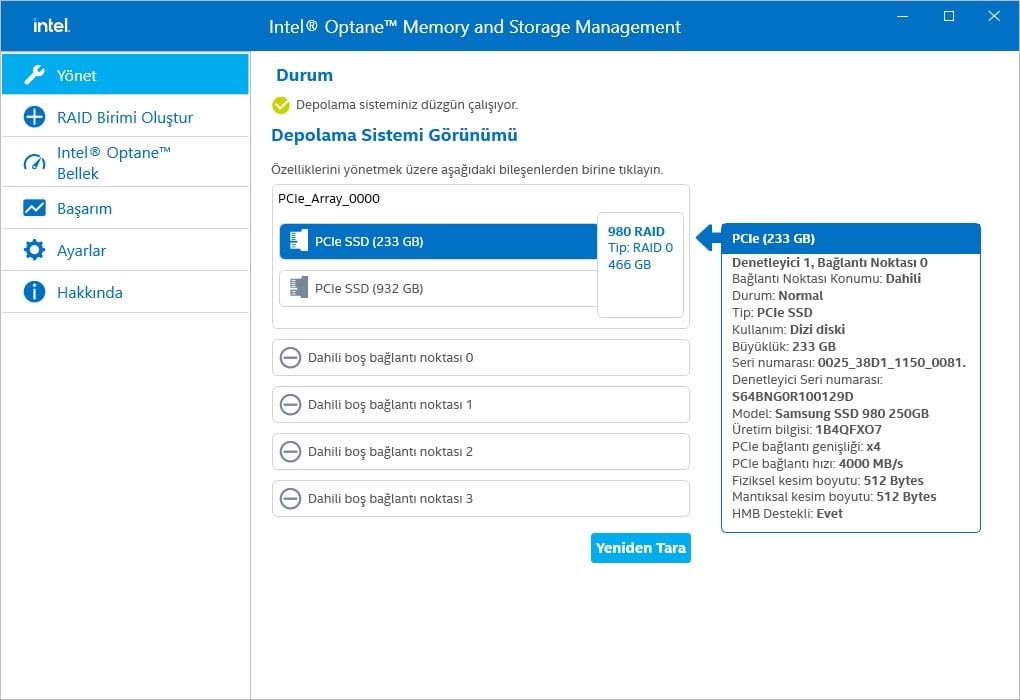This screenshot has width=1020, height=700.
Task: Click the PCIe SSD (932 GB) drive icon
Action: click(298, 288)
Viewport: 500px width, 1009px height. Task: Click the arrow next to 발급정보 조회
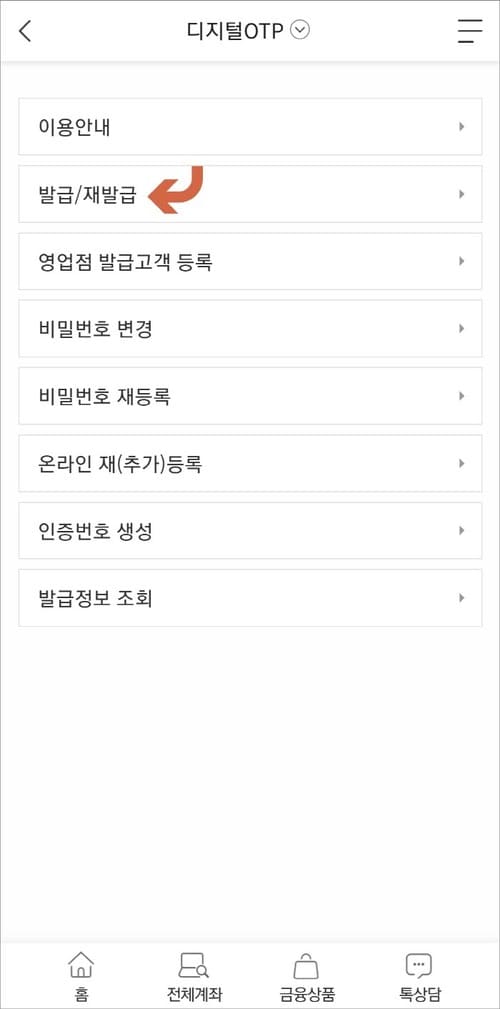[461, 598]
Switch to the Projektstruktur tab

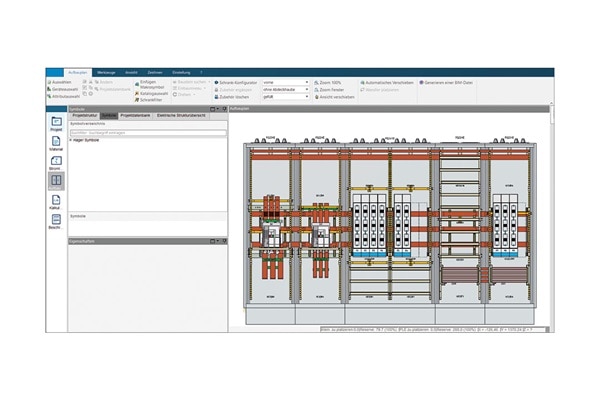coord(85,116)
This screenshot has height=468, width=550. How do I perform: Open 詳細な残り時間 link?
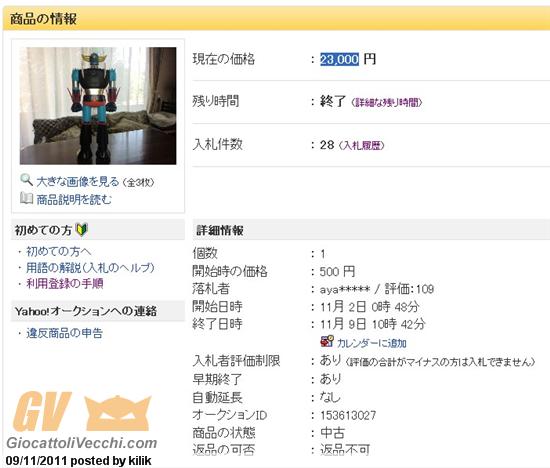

• _Activity_: When the line containing "Switch to the Projektstruktur tab" is reached, write out that line and each one after it exactly, ending with the last line of the records; pictures are not copied.

• _Exercise solution_:
Switch to the Projektstruktur tab

coord(85,116)
This screenshot has height=468, width=550. How do I perform: Open 詳細な残り時間 link?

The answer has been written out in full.